WITOLD
WIRPSZA
Bedeutungsspiele
Auster
des Optimismus
Dieses Dauern der Gattungen ist unerträglich.
Affen, die seit Millionen von Jahren
Müde Mäuler und verlängerte Hände zeigen
Und sich bewegen, hüpfen, sich schaukeln, -wiegen,
Unerfahren gebliebene Denkmäler für Flöhe.
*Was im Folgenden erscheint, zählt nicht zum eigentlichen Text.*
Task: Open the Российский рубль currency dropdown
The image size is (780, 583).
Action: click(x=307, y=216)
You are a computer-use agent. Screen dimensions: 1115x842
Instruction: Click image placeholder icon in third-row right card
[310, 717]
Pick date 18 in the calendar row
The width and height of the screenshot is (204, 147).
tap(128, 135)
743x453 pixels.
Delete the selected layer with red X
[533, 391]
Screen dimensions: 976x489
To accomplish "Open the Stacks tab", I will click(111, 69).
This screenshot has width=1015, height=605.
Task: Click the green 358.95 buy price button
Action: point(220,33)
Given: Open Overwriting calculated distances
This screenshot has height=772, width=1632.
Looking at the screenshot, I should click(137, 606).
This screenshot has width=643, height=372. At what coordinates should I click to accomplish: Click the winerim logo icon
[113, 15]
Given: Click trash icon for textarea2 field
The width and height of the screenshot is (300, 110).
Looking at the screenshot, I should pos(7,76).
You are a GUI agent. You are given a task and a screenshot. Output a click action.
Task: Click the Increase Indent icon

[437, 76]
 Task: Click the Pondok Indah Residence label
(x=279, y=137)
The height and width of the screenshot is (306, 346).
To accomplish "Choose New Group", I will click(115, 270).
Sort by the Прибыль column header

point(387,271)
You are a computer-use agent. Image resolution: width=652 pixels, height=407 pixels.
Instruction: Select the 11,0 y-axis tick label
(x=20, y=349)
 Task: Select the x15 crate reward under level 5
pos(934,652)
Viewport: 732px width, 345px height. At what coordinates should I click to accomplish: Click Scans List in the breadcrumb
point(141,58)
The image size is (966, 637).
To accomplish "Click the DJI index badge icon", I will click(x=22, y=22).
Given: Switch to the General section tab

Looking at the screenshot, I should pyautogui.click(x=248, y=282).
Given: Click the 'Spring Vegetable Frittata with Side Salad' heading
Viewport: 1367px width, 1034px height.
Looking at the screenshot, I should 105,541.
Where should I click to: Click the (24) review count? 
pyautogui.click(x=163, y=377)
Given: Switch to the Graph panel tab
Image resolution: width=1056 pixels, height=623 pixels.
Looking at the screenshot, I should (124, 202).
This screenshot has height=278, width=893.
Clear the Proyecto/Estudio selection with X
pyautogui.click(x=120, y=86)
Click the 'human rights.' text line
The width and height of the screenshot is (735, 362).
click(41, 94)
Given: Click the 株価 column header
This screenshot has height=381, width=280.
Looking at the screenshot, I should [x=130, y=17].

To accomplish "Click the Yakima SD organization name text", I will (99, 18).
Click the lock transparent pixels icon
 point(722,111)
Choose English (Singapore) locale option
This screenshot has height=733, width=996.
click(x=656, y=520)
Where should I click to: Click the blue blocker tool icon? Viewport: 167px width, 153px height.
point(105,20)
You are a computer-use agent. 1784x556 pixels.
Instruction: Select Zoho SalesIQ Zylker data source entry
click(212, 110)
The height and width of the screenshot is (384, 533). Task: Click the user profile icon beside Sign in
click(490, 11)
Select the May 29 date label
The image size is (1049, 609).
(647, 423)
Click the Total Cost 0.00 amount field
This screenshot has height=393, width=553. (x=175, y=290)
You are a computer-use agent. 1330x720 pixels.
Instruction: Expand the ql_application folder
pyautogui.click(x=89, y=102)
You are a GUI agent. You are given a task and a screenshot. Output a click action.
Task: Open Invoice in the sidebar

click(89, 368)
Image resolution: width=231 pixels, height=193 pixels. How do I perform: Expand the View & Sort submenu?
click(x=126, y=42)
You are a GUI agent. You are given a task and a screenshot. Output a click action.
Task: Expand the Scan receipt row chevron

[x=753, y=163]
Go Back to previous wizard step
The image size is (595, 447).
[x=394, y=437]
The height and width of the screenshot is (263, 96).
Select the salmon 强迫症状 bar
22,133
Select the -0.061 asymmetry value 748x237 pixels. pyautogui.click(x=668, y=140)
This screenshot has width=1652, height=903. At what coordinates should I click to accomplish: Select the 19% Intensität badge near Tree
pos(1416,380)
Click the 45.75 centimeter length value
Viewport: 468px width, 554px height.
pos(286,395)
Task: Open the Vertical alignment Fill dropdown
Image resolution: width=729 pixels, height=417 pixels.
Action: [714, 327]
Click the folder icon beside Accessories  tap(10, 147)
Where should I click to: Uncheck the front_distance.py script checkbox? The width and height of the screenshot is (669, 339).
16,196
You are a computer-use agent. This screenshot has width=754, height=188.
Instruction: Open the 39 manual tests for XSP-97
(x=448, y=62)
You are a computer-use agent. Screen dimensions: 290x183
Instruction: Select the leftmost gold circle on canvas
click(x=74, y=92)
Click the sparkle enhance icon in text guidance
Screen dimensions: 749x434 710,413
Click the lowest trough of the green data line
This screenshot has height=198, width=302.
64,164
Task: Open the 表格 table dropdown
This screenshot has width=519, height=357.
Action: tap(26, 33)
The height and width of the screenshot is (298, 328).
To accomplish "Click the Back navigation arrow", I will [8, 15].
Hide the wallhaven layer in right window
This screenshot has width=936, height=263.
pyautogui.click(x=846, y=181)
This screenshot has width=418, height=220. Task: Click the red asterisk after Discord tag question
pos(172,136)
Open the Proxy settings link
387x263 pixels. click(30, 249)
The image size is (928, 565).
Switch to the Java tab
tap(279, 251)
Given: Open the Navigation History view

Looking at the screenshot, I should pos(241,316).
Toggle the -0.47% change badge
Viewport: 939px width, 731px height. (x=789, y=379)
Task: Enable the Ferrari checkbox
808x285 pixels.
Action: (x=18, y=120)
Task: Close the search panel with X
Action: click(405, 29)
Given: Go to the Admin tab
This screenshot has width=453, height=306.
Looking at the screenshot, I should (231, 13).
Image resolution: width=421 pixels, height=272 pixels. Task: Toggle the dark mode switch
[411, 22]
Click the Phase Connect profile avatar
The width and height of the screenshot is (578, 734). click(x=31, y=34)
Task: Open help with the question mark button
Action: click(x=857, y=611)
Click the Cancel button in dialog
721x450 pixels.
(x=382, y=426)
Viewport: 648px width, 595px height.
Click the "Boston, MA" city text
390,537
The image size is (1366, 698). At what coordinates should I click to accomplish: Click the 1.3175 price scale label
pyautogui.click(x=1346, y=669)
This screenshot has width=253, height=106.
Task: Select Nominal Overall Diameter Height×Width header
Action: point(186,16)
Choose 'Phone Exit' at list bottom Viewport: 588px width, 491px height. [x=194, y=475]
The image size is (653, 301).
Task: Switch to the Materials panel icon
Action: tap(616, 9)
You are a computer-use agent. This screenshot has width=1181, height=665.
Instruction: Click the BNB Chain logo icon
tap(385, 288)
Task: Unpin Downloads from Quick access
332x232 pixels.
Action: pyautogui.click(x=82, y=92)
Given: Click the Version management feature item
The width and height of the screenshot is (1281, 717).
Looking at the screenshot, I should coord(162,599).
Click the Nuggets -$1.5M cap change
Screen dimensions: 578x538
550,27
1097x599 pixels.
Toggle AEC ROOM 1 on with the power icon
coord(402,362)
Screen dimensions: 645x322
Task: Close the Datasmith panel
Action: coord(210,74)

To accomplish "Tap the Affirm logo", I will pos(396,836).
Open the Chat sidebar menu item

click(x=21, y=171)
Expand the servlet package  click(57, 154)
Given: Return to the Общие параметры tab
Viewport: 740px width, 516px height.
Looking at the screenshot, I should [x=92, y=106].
Ameisen, welche die Art bewahren, sonst nichts,
Sich nähren, Vorräte sammeln, kämpfen, sonst nichts,
Einzig deshalb, um in den Kinnladen
Weiße, ovale Larven zu tragen und sie ins Endlose zu vermehren.
Unerträglich.
Blumen, prachtvolle, sagt man, stolze,
Bescheidene, unscheinbare, sagt man, zarte,
Dieser ganze zum Saugen dienende Galimathias von Wurzeln,
Vegetatives System, das schmarotzt an Mineralien,
Schmetterlingen, Bienen, Kolibris, am Wasser,
Das Ornamente ausscheidet wie Speichel und Galle,
Das menschliche Auge zur Hübschheit erzieht,
Also zum Gleichmut und zur Verachtung.
Unerträglich.
Gedankenlose Flüsse und Seen,
Bewegte und bewegungslose Sammelbecken von Flüssigkeiten,
Wohllaut sanfter Kurven und gezähmter Ufer
Am Sande, im Wiesengrün, in der Verzauberung der Wälder,
Belästigt
Erdrückt mit Behagen oder Verirrung
Oder brüllt / sie horchen auf /, donnert / sie horchen auf /,
Treibt Steine, Sand, Wälle von Eisschollen,
Versetzt in Staunen, Erstarren, ruft
Stumpfes Lächeln hervor auf den entzückten Gesichtern.
Unerträglich.
Wuchernde
senkrechte Formung,
Das heißt Felsen, Engpässe, Klüfte, Gipfel,
In schrecklicher Unordnung, die Angst auslöst
Unter Sternen und mit dem endlosen Raum
Mit der erhabenen Drüse der Ohnmacht
Und der sekretorischen Metaphysik.
Unerträglich.
Und
danach kommen die mit sich selbst maßlos zufriedenen Gestalten
Und sagen: - Wir wissen, wir wissen es,
Wir haben die Gesetzmäßigkeiten erkannt, den philosophischen
Stein
Wie eine Auster zu uns genommen, verschlungen.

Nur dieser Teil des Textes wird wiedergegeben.